▶ **Given passage**
┌────────
Subject: Re: GNU config.guess and netbsd{aout,elf,}
To: Jonathan Stone <jonathan@DSG.Stanford.EDU>
From: Todd Whitesel <toddpw@best.com>
List: tech-toolchain
Date: 11/24/1999 02:30:05
> The reason I'm asking is to educate the IRTF about the portabillity
> issues of code they've been using for, oh, 20 years now.  That code
> has, empirically, been more portable and more reliable than the
> alternatives. Until now.

Ho ho ho. The real reason it's worked for 20 years is because that code is
so ubiquitous, any compiler people who dared to break it were yelled at by
customers promptly, and the decision was reversed. You'll recognize this:

	*((unsigned short *)ptr)++

ANSI says this is illegal: postincrement requires an lvalue (which is the
cast in this case), but the result of a cast is not an lvalue by definition
-- nearly everything else about a cast is implementation defined.

At a previous job, I had to process a bug report against my compiler where
the above code was rejected; someone else had added checks to enforce the
ANSI restrictions. Once we realized it was Berkeley networking code that
produced this case, we knew that we'd lose if we kept the error -- every
customer calling in would insist that it was our bug. So we changed it back.

> Yes, the alternatives are obvious, but the above snippet was
> consciously crafted to avoid knowing about host endian-ness,
> when summing in the last byte of an odd-length Internet packet.

It was also consciously crafted to assume byte-oriented linear-address
machines, which is not an assumption you are allowed if you want to be
portable according to ANSI. While they were being pretty pedantic, they
were within their charter to specify something as rigorous as that.

There are lots of portable ways to accomplish the same result, but they
all require unions, and 20 years ago you wouldn't have gotten a single
move operation with unions. These days, compilers are much better.

Every time I've tried to implement Internet code, I've given up on the
idea of elegantly portable code. Just trying to deal with strictly aligned
RISC chips and ethernet devices that put a 14-byte ethernet header on a
word boundary (forcing the entire IP header to be non-word-aligned), is
enough to make me wonder how anyone can write elegantly portable Internet
code without quite a few abstraction macros. (And before you ask, no I
haven't looked at netinet recently, I gave up on this a long time ago.)

> Myself, I think the most robust answer would be to fix egcs's
> implementation-defined behaviour to be compatible with existing art
> but that may require a significant change to egcs maintainers' outlook:-)
└────────
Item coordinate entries
┌────────
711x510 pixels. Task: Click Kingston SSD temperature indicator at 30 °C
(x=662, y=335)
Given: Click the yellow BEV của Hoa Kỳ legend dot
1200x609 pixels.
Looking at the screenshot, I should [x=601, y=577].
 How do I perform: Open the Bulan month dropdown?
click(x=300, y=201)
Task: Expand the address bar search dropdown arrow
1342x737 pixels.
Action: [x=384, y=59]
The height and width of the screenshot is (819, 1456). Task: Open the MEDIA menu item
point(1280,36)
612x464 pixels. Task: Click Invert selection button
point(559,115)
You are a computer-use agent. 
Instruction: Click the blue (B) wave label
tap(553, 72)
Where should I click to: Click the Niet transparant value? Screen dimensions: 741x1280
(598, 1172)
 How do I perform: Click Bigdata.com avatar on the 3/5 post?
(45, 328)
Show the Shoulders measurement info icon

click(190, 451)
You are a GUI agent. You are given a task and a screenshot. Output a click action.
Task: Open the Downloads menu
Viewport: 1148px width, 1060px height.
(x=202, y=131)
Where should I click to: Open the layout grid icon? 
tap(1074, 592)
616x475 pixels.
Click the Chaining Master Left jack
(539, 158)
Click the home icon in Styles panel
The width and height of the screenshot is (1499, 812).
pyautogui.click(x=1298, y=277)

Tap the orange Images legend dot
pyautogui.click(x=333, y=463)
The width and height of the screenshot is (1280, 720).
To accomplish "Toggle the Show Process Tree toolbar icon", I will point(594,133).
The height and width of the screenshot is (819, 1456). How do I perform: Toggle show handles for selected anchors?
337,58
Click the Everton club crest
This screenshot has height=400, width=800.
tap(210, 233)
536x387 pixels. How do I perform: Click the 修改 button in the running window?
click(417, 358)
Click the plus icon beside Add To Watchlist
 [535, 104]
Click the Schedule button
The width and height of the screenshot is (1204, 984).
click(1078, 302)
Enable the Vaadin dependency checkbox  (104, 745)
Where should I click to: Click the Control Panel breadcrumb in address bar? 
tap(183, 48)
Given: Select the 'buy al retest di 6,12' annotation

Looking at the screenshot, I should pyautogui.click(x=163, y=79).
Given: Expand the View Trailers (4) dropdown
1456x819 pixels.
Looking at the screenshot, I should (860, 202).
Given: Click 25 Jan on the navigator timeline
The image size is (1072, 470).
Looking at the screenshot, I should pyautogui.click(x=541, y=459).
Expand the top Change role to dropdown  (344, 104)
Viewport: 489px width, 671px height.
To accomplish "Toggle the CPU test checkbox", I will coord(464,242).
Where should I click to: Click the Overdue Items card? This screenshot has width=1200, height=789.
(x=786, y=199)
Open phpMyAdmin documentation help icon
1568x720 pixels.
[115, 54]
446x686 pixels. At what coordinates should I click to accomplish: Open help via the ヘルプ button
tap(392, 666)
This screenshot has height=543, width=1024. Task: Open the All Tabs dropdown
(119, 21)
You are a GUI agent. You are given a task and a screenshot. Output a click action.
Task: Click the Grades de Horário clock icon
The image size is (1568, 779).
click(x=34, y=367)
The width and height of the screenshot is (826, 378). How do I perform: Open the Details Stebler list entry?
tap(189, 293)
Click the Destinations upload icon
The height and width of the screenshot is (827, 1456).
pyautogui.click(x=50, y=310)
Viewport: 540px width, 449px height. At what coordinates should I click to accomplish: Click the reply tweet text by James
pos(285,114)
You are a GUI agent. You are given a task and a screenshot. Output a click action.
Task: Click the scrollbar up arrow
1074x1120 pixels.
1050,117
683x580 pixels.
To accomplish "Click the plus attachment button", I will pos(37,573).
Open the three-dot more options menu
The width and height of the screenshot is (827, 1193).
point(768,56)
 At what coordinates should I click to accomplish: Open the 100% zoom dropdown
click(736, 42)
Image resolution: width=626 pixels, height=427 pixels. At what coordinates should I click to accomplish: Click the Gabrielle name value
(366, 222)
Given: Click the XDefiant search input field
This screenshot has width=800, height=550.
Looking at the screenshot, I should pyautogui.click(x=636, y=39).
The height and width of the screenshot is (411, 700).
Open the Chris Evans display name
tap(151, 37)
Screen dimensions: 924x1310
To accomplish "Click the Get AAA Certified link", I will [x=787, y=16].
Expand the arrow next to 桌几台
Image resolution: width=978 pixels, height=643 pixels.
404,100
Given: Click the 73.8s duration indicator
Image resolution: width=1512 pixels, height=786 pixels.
└────────
▶ **Work to complete**
**1.** Duplicate the stretch of the post on code portability from "At a previous" through "rigorous as that.".
**2.** Format the stretch of the entries from their first line through the line containing "click(x=300, y=201)" as a numbered list, omitting any blank lines.

▶ **Results by task**
**1.**
At a previous job, I had to process a bug report against my compiler where
the above code was rejected; someone else had added checks to enforce the
ANSI restrictions. Once we realized it was Berkeley networking code that
produced this case, we knew that we'd lose if we kept the error -- every
customer calling in would insist that it was our bug. So we changed it back.

> Yes, the alternatives are obvious, but the above snippet was
> consciously crafted to avoid knowing about host endian-ness,
> when summing in the last byte of an odd-length Internet packet.

It was also consciously crafted to assume byte-oriented linear-address
machines, which is not an assumption you are allowed if you want to be
portable according to ANSI. While they were being pretty pedantic, they
were within their charter to specify something as rigorous as that.

**2.**
1. 711x510 pixels. Task: Click Kingston SSD temperature indicator at 30 °C
2. (x=662, y=335)
3. Given: Click the yellow BEV của Hoa Kỳ legend dot
4. 1200x609 pixels.
5. Looking at the screenshot, I should [x=601, y=577].
6.  How do I perform: Open the Bulan month dropdown?
7. click(x=300, y=201)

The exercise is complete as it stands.